O estado-chave do Arizona foi um dos vários que se tornaram alvo de teorias conspiratórias infundadas sobre fraude generalizada e manipulação de votos após as eleições de 2020 e 2022.
"Ficamos sem opções", disse Richer, que acrescentou: "Não gosto de assediadores. Não tenho por que ficar de braços cruzados".
- "Assento na primeira fila" -
Desde que assumiu o cargo em 2021, este funcionário eleitoral se transformou de um servidor público discreto em uma figura nacional ao usar suas contas nas redes sociais e aparições na mídia para desmentir uma infinidade de alegações que questionam a vitória do presidente Joe Biden sobre o republicano Donald Trump em 2020 no Arizona, um estado historicamente conservador.
Richer, de 38 anos, se descreve como um "conservador de toda a vida". Antes de ser escolhido como supervisor eleitoral do condado de Maricopa - o responsável pela supervisão das listas de eleitores e pela votação antecipada -, trabalhou em grupos de tendência direitista como o American Enterprise Institute e a Federalist Society.
Mas o firme repúdio de Richer às mentiras eleitorais o colocou em desacordo com republicanos como Trump e Lake, que repetiram graves acusações de fraude e pressionaram os funcionários do Arizona para que anulassem os resultados no estado.
"Tenho a oportunidade de ter um assento na primeira fila desta conversa tão importante. Mas tem alguns dias em que eu preferiria estar nas arquibancadas", expressou Richer.
A candidata Kari Lake, ex-apresentadora de notícias de televisão, entrou com várias ações após ser derrotada pela democrata Katie Hobbs, nenhuma das quais prosperou nos tribunais. Richer processou Lake depois que ele e a Junta de Supervisores do Condado de Maricopa, que controla as urnas no dia das eleições, foram acusados de injetar 300.000 cédulas de votação falsas nos registros.
Em março, Lake se recusou a sustentar essas declarações, praticamente garantindo a vitória de Richer no processo por difamação.
O funcionário eleitoral considerou a ação judicial como "uma espécie de último recurso", inspirada em parte pelos casos de difamação relacionados às eleições de 2020, incluindo os quase 800 milhões de dólares que a Fox News concordou em pagar à Dominion Voting Systems em abril de 2023 (cerca de R$ 4 bilhões na cotação da época), depois de fazer afirmações falsas sobre a empresa de software de registro de votos.
"Entrar com uma ação judicial não é divertido.
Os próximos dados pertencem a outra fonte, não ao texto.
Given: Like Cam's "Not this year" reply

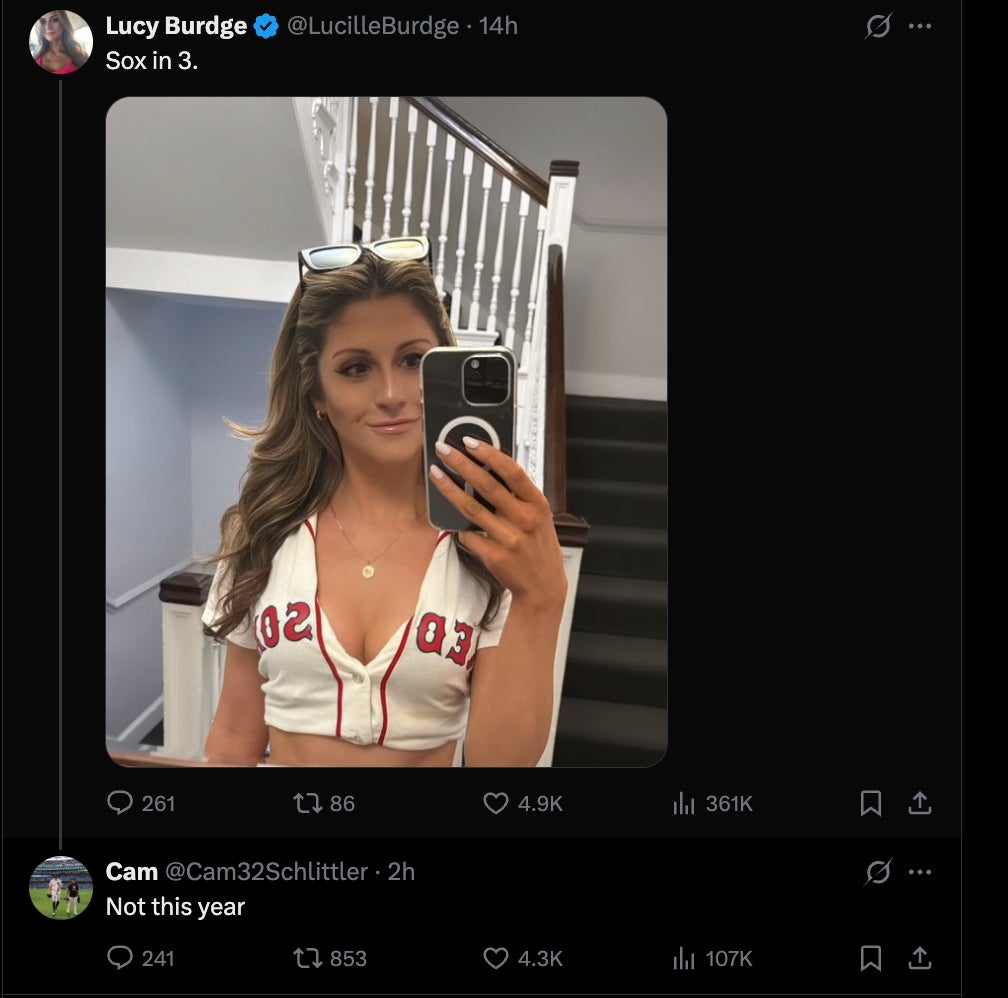Looking at the screenshot, I should [x=496, y=958].
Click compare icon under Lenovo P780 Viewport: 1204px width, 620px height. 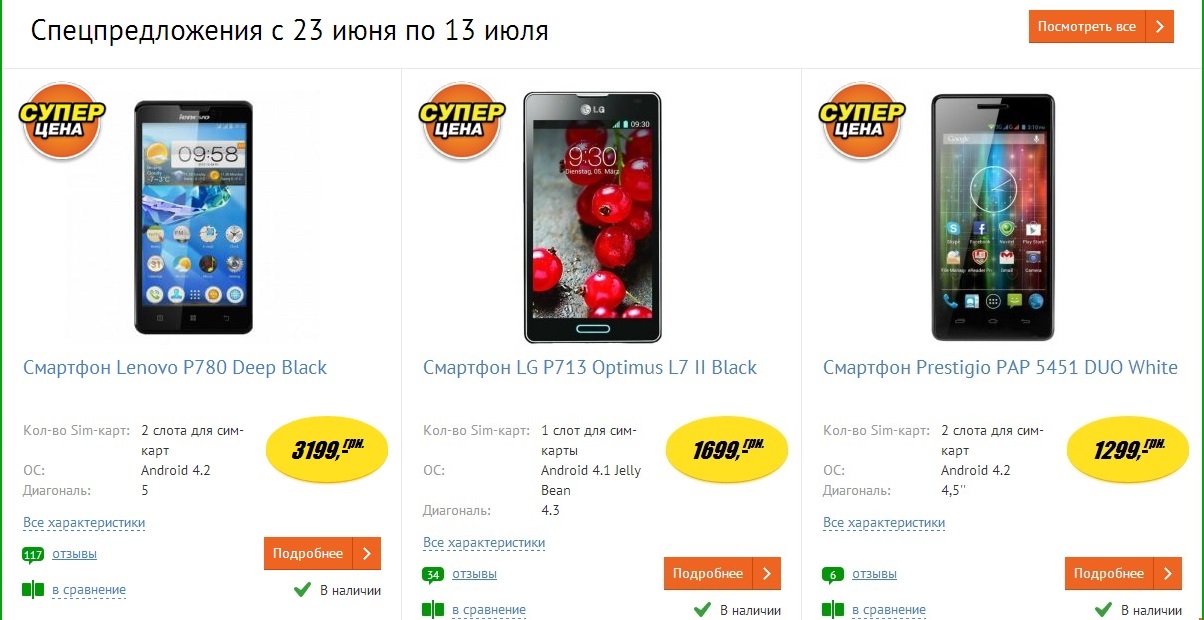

Mas, como vamos parar isso de outra forma?", questionou.
- Pressão perigosa -
Biden ganhou o Arizona por cerca de 10.000 votos, o que desencadeou uma série de recontagens que confirmaram sua vitória, incluindo uma revisão partidária ordenada pelo Senado estadual, controlado pelos republicanos.
A auditoria de 2021 no condado de Maricopa, que tem 2,4 milhões de eleitores registrados, realizada pela agora extinta empresa Cyber Ninjas, gerou a teoria da conspiração mais absurda com a qual Richer se deparou.
"Houve um incêndio em uma fazenda de um dos supervisores. E por isso, a acusação é que trituramos cédulas das eleições de 2020 e depois as demos para as galinhas, e depois queimamos 80.000 galinhas para ocultar as evidências", explicou.
Embora Richer e checadores de fatos independentes tenham desmentido as alegações, elas continuaram ganhando força.
Um homem do estado de Iowa foi condenado à prisão por ameaçar de morte o supervisor Clint Hickman.
Richer também continuou sofrendo ameaças, incluindo algumas direcionadas à sua esposa, e uma líder republicana local chegou a dizer em um vídeo que o "lincharia".
Isso evidencia o nível de tensão e cuidado que envolve a votação neste estado-chave para as eleições de novembro, resultando no reforço das medidas de controle e segurança nos centros de votação locais.